In patients with
chronic obstructive pulmonary disease (
COPD), one of the proposed mechanisms for improving exercise tolerance, when work of breathing is experimentally reduced, is redistribution of blood flow from the respiratory to locomotor muscles. Accordingly, we investigated whether exercise capacity is improved on the basis of blood flow redistribution during exercise while subjects are breathing
heliox (designed to primarily reduce the mechanical work of breathing) and during exercise with
oxygen supplementation (designed to primarily enhance systemic
oxygen delivery but also to reduce mechanical work of breathing).

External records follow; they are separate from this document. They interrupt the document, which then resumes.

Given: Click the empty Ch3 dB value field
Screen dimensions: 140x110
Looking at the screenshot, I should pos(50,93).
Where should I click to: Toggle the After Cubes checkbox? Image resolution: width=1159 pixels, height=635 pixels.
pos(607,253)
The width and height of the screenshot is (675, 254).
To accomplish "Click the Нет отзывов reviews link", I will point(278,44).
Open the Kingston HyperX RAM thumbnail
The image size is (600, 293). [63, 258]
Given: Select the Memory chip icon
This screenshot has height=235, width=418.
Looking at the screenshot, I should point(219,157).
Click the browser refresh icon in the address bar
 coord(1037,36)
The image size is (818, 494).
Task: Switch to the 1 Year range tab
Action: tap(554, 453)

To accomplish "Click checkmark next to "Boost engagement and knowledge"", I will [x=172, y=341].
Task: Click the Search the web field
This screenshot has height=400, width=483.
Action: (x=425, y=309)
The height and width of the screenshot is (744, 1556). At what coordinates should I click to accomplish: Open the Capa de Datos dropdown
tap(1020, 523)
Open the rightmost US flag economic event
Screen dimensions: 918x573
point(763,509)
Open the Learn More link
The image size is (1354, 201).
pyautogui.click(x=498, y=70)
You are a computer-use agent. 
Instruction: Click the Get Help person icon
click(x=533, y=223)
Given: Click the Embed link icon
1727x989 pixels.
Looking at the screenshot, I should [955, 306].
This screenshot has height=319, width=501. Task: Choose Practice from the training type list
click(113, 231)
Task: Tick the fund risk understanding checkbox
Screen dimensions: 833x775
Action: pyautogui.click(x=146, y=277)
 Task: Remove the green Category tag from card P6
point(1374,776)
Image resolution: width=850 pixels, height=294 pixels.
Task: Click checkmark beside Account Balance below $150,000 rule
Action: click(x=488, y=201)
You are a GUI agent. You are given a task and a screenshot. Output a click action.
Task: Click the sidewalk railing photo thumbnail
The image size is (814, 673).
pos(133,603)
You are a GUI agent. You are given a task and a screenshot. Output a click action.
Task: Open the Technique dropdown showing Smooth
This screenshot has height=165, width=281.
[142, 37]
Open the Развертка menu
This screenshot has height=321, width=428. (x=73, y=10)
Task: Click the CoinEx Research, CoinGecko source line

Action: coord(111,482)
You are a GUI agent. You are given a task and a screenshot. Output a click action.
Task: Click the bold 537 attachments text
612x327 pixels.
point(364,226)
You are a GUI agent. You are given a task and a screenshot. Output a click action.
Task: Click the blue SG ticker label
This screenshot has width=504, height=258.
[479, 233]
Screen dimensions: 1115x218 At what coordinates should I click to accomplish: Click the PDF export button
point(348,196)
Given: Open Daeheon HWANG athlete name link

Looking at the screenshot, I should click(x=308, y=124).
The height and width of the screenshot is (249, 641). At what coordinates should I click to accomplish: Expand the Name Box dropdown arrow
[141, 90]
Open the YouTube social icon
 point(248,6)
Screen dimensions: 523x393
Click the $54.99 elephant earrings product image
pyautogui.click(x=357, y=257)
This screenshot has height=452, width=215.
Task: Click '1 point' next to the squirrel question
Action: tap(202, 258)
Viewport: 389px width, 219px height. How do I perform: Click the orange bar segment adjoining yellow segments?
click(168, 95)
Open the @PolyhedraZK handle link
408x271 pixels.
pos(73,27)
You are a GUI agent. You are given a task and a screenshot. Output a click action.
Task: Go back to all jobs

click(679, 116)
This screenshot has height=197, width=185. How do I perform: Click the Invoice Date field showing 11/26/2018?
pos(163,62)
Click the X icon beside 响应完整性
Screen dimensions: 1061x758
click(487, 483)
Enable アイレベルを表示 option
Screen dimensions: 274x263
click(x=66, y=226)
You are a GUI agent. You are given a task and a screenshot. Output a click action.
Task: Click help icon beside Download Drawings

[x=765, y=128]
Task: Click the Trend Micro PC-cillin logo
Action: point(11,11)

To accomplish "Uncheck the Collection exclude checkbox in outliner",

Intercostal, abdominal, and vastus lateralis muscle perfusion were simultaneously measured in 10 patients with
COPD (forced expiratory volume in 1 s: 46 ± 12% predicted) by near-infrared spectroscopy using
indocyanine green dye. Measurements were performed during constant-load exercise at 75% of peak capacity to exhaustion while subjects breathed room air and, then at the same workload, breathed either normoxic
heliox (
helium 79% and
oxygen 21%) or 100%
oxygen, the latter two in balanced order. Times to exhaustion while breathing
heliox and
oxygen did not differ (659 ± 42 s with
heliox and 696 ± 48 s with 100% O2), but both exceeded that on room air (406 ± 36 s, P < 0.001). At exhaustion, intercostal and abdominal muscle blood flow during
heliox (9.5 ± 0.6 and 8.0 ± 0.7 ml · min(-1)·100 g(-1), respectively) was greater compared with room air (6.8 ± 0.5 and 6.0 ± 0.5 ml·min(-1)·100 g·, respectively; P < 0.05), whereas neither intercostal nor abdominal muscle blood flow differed between
oxygen and air breathing. Quadriceps muscle blood flow was also greater with
heliox compared with room air (30.2 ± 4.1 vs. 25.4 ± 2.9 ml·min(-1)·100 g(-1); P < 0.01) but did not differ between air and
oxygen breathing. Although our findings confirm that reducing the burden on respiration by
heliox or
oxygen breathing prolongs time to exhaustion (at 75% of maximal capacity) in patients with
COPD, they do not support the hypothesis that redistribution of blood flow from the respiratory to locomotor muscles is the explanation.